库架构
spaCy中的核心数据结构是Language类、Vocab和Doc对象。Language类用于处理文本并将其转换为Doc对象,通常存储为名为nlp的变量。Doc对象拥有词符序列及其所有标注。通过将字符串、词向量和词汇属性集中存储在Vocab中,我们避免了数据的多重存储。这节省了内存,并确保存在单一数据源。
文本标注的设计也遵循单一数据源原则:Doc对象拥有数据,而Span和Token是指向该数据的视图。Doc对象由Tokenizer构建,然后被流水线组件原地修改。Language对象负责协调这些组件,它接收原始文本并通过流水线处理,最终返回一个标注文档,同时还负责管理训练和序列化流程。
容器对象
| 名称 | 描述 |
|---|---|
Doc | A container for accessing linguistic annotations. |
DocBin | A collection of Doc objects for efficient binary serialization. Also used for training data. |
Example | A collection of training annotations, containing two Doc objects: the reference data and the predictions. |
Language | Processing class that turns text into Doc objects. Different languages implement their own subclasses of it. The variable is typically called nlp. |
Lexeme | An entry in the vocabulary.
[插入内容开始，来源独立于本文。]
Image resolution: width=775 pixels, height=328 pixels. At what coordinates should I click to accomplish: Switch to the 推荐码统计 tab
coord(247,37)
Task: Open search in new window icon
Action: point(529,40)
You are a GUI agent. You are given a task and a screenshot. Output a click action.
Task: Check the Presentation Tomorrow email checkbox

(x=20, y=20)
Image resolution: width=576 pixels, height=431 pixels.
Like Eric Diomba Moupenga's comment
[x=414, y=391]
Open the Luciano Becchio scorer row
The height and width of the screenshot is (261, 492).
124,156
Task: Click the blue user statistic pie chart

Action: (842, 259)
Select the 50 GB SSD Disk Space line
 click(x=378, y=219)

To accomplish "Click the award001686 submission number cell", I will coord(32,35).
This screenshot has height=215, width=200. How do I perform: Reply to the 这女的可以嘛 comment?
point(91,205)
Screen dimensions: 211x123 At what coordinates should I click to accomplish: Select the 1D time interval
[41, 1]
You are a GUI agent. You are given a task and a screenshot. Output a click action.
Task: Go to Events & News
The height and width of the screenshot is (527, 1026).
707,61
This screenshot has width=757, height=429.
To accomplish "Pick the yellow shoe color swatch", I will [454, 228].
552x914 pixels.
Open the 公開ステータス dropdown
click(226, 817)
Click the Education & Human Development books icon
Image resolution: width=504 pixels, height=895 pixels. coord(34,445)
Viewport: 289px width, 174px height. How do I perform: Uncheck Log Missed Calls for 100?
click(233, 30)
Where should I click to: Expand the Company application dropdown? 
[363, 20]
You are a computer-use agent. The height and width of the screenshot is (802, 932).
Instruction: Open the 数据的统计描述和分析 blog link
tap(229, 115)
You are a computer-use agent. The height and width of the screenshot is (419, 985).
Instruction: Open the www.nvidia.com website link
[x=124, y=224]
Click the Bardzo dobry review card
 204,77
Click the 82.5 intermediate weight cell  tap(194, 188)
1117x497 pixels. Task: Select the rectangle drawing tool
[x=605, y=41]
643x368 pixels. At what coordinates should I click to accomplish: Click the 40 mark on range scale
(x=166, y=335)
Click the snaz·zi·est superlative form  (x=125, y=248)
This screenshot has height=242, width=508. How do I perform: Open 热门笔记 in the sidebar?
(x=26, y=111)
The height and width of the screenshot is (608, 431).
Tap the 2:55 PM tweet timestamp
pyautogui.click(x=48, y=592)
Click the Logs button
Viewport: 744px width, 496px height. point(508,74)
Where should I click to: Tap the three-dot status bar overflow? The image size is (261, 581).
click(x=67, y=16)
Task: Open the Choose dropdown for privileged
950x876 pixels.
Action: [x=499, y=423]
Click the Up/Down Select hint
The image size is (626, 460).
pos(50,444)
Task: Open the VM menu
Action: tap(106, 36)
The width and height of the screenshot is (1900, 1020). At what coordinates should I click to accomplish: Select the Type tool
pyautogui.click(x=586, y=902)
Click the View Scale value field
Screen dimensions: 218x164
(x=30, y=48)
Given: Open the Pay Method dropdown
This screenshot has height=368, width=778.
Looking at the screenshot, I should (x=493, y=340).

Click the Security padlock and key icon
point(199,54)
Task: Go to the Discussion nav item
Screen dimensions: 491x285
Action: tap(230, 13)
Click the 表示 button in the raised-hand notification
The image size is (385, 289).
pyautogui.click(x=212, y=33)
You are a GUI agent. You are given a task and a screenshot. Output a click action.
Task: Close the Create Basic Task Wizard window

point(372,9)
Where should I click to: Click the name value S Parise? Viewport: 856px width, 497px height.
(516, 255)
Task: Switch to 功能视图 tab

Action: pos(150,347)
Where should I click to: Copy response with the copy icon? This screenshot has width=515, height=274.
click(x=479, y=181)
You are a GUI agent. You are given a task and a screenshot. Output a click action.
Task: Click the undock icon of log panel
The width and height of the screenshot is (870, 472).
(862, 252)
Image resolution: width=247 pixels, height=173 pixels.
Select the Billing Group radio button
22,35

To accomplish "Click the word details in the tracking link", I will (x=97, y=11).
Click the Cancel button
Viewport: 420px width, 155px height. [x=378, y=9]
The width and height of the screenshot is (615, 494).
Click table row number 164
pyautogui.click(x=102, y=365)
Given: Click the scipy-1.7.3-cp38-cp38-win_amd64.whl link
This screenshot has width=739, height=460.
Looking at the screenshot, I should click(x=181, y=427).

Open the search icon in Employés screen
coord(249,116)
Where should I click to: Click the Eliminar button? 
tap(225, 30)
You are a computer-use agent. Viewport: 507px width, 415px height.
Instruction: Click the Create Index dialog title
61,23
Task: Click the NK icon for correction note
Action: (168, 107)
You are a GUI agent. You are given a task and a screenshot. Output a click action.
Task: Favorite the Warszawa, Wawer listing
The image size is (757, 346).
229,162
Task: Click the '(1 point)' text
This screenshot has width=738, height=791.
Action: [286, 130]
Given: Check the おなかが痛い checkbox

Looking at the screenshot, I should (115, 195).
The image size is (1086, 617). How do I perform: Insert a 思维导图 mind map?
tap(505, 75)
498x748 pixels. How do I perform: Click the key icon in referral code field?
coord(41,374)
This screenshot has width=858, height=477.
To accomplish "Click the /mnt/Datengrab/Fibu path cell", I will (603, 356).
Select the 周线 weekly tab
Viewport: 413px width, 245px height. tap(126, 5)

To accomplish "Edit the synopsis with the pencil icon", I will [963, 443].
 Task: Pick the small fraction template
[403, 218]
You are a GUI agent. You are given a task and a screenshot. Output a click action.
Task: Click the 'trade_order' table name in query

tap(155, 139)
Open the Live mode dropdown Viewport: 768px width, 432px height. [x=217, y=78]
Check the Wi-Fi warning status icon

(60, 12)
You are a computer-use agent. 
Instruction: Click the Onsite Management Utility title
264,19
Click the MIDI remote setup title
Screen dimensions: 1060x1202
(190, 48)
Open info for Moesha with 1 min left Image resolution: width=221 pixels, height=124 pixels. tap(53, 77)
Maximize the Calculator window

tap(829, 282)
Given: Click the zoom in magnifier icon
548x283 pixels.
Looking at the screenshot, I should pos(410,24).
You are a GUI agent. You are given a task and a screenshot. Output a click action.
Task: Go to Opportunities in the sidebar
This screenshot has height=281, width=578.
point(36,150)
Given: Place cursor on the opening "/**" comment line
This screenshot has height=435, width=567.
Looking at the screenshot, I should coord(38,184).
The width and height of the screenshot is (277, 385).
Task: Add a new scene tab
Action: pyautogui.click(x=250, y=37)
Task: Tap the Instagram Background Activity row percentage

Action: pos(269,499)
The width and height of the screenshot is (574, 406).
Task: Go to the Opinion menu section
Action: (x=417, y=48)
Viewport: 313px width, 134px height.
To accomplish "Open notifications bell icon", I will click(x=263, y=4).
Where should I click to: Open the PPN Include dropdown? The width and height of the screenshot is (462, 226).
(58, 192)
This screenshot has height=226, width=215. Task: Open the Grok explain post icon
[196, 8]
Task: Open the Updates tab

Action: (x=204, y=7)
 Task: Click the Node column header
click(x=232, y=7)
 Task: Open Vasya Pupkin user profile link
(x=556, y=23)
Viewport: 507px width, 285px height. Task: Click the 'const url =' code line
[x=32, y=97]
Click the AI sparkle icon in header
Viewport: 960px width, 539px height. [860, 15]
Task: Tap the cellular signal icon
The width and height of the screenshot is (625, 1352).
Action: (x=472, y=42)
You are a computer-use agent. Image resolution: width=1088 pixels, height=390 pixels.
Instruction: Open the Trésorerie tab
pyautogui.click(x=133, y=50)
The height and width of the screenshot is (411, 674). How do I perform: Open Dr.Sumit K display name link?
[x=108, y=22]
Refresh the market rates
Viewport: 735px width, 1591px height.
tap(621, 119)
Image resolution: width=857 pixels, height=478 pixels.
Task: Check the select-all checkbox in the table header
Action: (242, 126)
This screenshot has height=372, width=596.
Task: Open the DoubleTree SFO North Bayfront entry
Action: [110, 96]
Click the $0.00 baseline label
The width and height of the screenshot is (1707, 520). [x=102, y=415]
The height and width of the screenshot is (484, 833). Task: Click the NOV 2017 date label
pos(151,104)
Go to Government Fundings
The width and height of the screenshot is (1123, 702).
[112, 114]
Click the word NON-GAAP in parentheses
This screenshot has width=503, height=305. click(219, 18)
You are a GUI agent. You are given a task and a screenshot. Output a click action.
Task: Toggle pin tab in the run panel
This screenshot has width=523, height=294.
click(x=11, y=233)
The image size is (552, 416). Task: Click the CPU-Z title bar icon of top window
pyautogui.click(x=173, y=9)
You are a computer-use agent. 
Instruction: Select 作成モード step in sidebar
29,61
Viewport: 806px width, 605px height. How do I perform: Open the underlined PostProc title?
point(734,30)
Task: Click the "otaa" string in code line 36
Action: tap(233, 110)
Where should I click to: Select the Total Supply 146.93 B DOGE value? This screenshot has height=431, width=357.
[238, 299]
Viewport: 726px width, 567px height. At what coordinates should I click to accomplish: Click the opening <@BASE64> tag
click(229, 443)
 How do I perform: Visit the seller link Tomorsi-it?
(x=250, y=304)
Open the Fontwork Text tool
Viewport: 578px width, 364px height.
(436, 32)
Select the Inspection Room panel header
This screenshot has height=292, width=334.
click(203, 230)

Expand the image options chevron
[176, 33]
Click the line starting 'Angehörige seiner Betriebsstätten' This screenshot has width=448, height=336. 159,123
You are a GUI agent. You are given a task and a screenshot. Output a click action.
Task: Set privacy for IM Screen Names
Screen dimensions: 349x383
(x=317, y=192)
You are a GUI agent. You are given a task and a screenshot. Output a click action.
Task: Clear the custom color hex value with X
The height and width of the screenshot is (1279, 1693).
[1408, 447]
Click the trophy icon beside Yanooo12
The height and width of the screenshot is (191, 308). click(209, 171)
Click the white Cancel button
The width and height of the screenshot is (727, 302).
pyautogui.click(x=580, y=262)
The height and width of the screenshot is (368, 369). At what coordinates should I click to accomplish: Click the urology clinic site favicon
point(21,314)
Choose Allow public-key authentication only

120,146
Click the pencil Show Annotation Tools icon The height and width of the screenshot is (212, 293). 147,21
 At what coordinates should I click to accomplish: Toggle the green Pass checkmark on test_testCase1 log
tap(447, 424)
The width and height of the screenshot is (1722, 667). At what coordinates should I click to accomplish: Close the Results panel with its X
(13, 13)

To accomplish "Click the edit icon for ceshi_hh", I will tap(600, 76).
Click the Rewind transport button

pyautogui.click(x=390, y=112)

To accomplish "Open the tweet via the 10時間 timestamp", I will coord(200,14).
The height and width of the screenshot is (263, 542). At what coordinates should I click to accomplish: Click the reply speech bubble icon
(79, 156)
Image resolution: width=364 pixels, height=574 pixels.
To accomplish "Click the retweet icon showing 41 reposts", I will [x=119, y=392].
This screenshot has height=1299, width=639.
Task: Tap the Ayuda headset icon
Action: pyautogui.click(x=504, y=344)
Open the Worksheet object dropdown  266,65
It’s a word type with no context, as opposed to a word token. It therefore has no part-of-speech tag, dependency parse etc. |
Span | A slice from a Doc object. |
SpanGroup | A named collection of spans belonging to a Doc. |
Token | An individual token — i.e. a word, punctuation symbol, whitespace, etc. |
处理流程
处理流程由一个或多个流程组件组成,这些组件按顺序在Doc上调用。分词器在组件之前运行。可以使用Language.add_pipe添加流程组件。它们可以包含统计模型和训练权重,或者仅对Doc进行基于规则的修改。spaCy为不同的语言处理任务提供了一系列内置组件,并允许添加自定义组件。
| 名称 | 描述 |
|---|---|
AttributeRuler | Set token attributes using matcher rules. |
DependencyParser | Predict syntactic dependencies. |
EditTreeLemmatizer | Predict base forms of words. |
EntityLinker | Disambiguate named entities to nodes in a knowledge base. |
EntityRecognizer | Predict named entities, e.g. persons or products. |
EntityRuler | Add entity spans to the Doc using token-based rules or exact phrase matches. |
Lemmatizer | Determine the base forms of words using rules and lookups. |
Morphologizer | Predict morphological features and coarse-grained part-of-speech tags. |
SentenceRecognizer | Predict sentence boundaries. |
Sentencizer | Implement rule-based sentence boundary detection that doesn’t require the dependency parse. |
Tagger | Predict part-of-speech tags. |
TextCategorizer | Predict categories or labels over the whole document. |
Tok2Vec | Apply a “token-to-vector” model and set its outputs. |
Tokenizer | Segment raw text and create Doc objects from the words. |
TrainablePipe | Class that all trainable pipeline components inherit from. |
Transformer | Use a transformer model and set its outputs. |
| Other functions | Automatically apply something to the Doc, e.g. to merge spans of tokens. |
Matchers
匹配器(Matchers)帮助您根据描述目标序列的匹配模式,从Doc对象中查找和提取信息。匹配器在Doc上运行,并让您能在上下文中访问匹配到的词元。
| 名称 | 描述 |
|---|---|
DependencyMatcher | Match sequences of tokens based on dependency trees using Semgrex operators. |
Matcher | Match sequences of tokens, based on pattern rules, similar to regular expressions. |
PhraseMatcher | Match sequences of tokens based on phrases. |
其他类
| 名称 | 描述 |
|---|---|
Corpus | Class for managing annotated corpora for training and evaluation data. |
KnowledgeBase | Abstract base class for storage and retrieval of data for entity linking. |
InMemoryLookupKB | Implementation of KnowledgeBase storing all data in memory. |
Candidate | Object associating a textual mention with a specific entity contained in a KnowledgeBase. |
Lookups | Container for convenient access to large lookup tables and dictionaries. |
MorphAnalysis | A morphological analysis. |
Morphology | Store morphological analyses and map them to and from hash values. |
Scorer | Compute evaluation scores. |
StringStore | Map strings to and from hash values. |
Vectors | Container class for vector data keyed by string. |
Vocab | The shared vocabulary that stores strings and gives you access to Lexeme objects. |